─── INPUT RECORDS ───
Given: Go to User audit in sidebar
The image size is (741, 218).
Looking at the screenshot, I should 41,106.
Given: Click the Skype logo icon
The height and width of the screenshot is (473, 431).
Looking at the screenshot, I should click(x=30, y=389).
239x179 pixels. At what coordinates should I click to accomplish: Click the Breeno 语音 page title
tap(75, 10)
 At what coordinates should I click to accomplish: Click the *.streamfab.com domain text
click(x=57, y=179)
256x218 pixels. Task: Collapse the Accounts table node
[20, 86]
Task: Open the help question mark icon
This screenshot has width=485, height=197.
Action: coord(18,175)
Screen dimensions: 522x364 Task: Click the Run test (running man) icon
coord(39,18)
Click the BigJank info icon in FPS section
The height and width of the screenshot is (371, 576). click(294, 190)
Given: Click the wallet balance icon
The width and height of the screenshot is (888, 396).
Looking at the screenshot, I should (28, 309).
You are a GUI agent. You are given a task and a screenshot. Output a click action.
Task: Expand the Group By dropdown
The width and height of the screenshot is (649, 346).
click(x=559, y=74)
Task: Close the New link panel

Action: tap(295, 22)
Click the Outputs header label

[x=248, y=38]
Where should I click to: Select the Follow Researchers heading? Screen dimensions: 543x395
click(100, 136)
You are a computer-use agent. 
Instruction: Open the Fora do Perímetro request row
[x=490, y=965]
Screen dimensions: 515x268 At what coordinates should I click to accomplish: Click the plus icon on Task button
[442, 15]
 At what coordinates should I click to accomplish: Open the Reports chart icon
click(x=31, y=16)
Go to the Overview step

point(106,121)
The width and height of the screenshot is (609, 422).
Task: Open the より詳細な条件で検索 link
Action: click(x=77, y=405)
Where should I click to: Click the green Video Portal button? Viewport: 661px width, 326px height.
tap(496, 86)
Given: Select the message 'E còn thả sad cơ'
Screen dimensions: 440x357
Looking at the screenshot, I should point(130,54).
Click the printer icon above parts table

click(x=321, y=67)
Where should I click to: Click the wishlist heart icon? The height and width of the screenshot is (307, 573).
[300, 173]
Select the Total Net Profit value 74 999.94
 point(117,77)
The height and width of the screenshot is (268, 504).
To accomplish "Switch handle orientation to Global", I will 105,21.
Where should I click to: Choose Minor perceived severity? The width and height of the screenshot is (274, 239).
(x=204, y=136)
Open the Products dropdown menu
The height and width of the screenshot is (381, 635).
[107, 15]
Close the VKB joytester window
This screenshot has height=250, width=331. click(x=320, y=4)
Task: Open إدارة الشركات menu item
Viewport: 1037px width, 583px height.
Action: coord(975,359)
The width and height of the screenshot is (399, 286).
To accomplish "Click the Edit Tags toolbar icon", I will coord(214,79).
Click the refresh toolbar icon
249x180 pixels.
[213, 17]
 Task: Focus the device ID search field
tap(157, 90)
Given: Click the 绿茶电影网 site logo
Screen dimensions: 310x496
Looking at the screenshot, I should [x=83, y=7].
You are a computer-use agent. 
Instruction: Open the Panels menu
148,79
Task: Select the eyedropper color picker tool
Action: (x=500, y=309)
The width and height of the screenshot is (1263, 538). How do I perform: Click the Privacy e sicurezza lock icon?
───
## TASK OBJECTIVE:
If a line of the records above holds the word "logo", show it.

## EXERCISE RESPONSE:
Given: Click the Skype logo icon
Given: Click the 绿茶电影网 site logo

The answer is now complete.